This simulation image shows an exploding white dwarf star. As hot ash pops out of the surface of the star, it expands and cools. The leading edge of the ash that is confined to the surface remains hot (while ash farther behind the leading edge has cooled) creating a ring effect.
University scientists are replicating nature’s recipe for incinerating a white dwarf star.
White dwarf stars pack one and a half times the mass of the sun into an object the size of Earth. When they burn out, the ensuing explosion produces a type of supernova that astrophysicists believe manufactures most of the iron in the universe. But these type Ia supernovas, as they are called, also may help illuminate the mystery of dark energy, an unknown force that dominates the universe.
“That will only be possible if we can gain a much better understanding of the way in which these stars explode,” said Don Lamb, Director of Chicago’s Center for Astrophysical Thermonuclear Flashes.

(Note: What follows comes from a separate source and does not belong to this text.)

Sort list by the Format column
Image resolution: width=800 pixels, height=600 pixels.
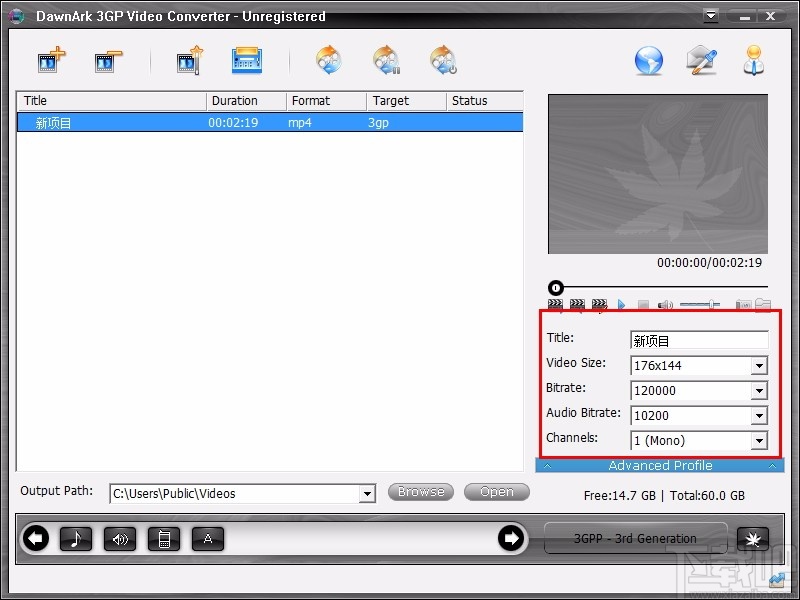312,100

Lamb and his associates presented their latest findings last week at a conference in California, titled “Paths to Exploding Stars.”
Scientists for years have attempted to blow up a white dwarf star by writing the laws of physics into computer software and then testing it in simulations. At first the detonations would only occur if inserted manually into the programs. Then the Flash Center team naturally detonated white dwarf stars in simplified, two-dimensional tests, but “there were claims made that it wouldn’t work in 3-D,” Lamb said.

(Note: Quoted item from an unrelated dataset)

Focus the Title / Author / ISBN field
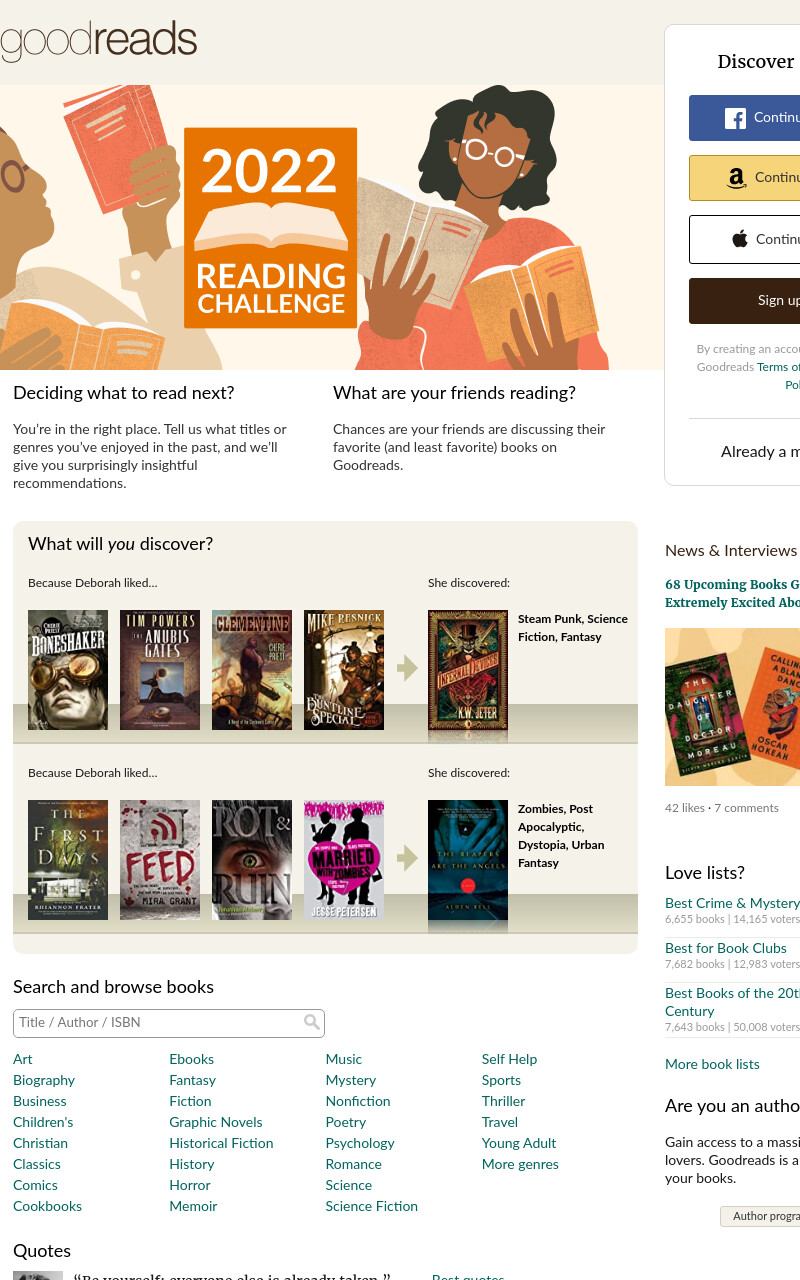 169,1023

But in January, the Flash Center team for the first time naturally detonated a white dwarf in a more realistic three-dimensional simulation. The simulation confirmed what the team already suspected from previous tests: that the stars detonate in a supersonic process resembling diesel-engine combustion.
Unlike a gasoline engine, in which a spark ignites the fuel, compression triggers ignition in a diesel engine. “You don’t want supersonic burning in a car engine, but the triggering is similar,” said Dean Townsley, a Research Associate at the Joint Institute for Nuclear Astrophysics at Chicago.
The temperatures attained by a detonating white dwarf star makes the 10,000-degree surface of the sun seem like a cold winter day in Chicago by comparison. “In nuclear explosions, you deal with temperatures on the order of a billion degrees,” said Flash Center Research Associate Cal Jordan.
The new 3-D white dwarf simulation shows the formation of a flame bubble near the center of the star. The bubble, initially measuring approximately 10 miles in diameter, rises more than 1,200 miles to the surface of the star in one second. In another second, the flame crashes into itself on the opposite end of the star, triggering a detonation. “It seems that the dynamics of the collision is what creates a localized compression region where the detonation will manifest,” Townsley said.
This process plays out in no more than three seconds, but the simulations take considerably longer. The Flash Center team ran its massive simulation on two powerful supercomputers at Lawrence Livermore and Lawrence Berkeley national laboratories in California. Just one of the jobs ran for 75 hours on 768 computer processors, for a total of 58,000 hours.
“I cannot say enough about the support we received from the high-performance computing teams at Lawrence Livermore and Lawrence Berkeley national laboratories,” Lamb said. “Without their help, we would never have been able to do the simulations.”
The simulations are so demanding—the researchers call it “extreme computing”—that they monopolize powerful computers of the U.S. Department of Energy during the allocated time. To ensure that these computers are used to their maximum potential, the research team members stand on alert to rapidly correct any glitches that may arise.
“We have it set up so that if something goes wrong, text messages are sent out instantaneously to everyone,” said Flash Center Research Scientist Robert Fisher. “It’s like being a doctor on call 24/7.”
But the scientific payoff for logging these long, stressful hours is potentially huge. Astrophysicists value type Ia supernovas because they all seem to explode with approximately the same intensity. Calibrating these explosions according to their distance reveals how fast the universe has been expanding at various times during its long history.
In the late 1990s, supernova measurements revealed that the expansion of the universe is accelerating. Not knowing what force was working against gravity to cause this expansion, scientists began calling it “dark energy.” The Flash Center simulations may help astrophysicists make better calibrations to adjust for the minor variation that they believe occurs from one supernova to the next.
“To make extremely precise statements about the nature of dark energy and cosmological expansion, you have to be able to understand the nature of that variation,” Fisher said.
Telescopic images of the two supernovas closest to Earth seem to match the Flash Center team’s findings. The images of both supernovas show a sphere with a cap blown off the end.
“In our model, we have a rising bubble that pops out of the top. It’s very suggestive,” Jordan said.
Support for the simulations presented at Santa Barbara was provided by two separate DOE programs: the Advanced Simulation and Computing program, which has provided funding and computing time to the Flash Center for nearly a decade, and INCITE (Innovative and Novel Computation Impact on Theory and Experiment) of the Office of Science, which also has provided computing time.